On 3/22/2012 3:59 PM, Mike Valenzuela wrote:
> Thanks for the advice,
>
> but will other rules, outside of the ``diff'' command, be applied
> intelligently/recursively? For example will rules (a) and (e) combine
> to process:
> diff( X^3, X[i][j] ) -->
> diff( X.(X.X), X[i][j] ) -->
> J[i][j] . (X . X) + X . diff( X . X, X[i][j]) -->
> J[i][j] . X . X + X . J[i][j] . X + X . X . J[i][j] ?
>
> How is the ``diff'' command coded? Would you recommend I copy and
> modify it?
>
> On Thu, Mar 22, 2012 at 3:32 PM, Richard Fateman
> <fateman at eecs.berkeley.edu <mailto:fateman at eecs.berkeley.edu>> wrote:
>
> I suggest you start out by not using the command "diff".

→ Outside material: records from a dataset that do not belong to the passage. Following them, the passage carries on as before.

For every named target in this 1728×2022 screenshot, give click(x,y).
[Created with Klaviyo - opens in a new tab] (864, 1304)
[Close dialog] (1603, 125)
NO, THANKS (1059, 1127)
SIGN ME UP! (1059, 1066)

> Later, if it appears that everything you need can be put on top of
> diff without changing its
> behavior in the previous cases, then they can be joined.
>
>
I haven't looked at the details of your rules. The diff command is not
so neat
because, among other things it has a variable number of arguments. e.g.
diff(f(x),x)
diff(f(x),x,3)
diff(f(x),x,3,y,4)
etc.
Also it probably takes shortcuts like diff(f,x) is 0 if f is free of x.
So copying it and modifying it would probably not be easy. In terms of
defining your own separate program, you can declare that operators are
linear.
Also the simplification of dot products
is independent of diff.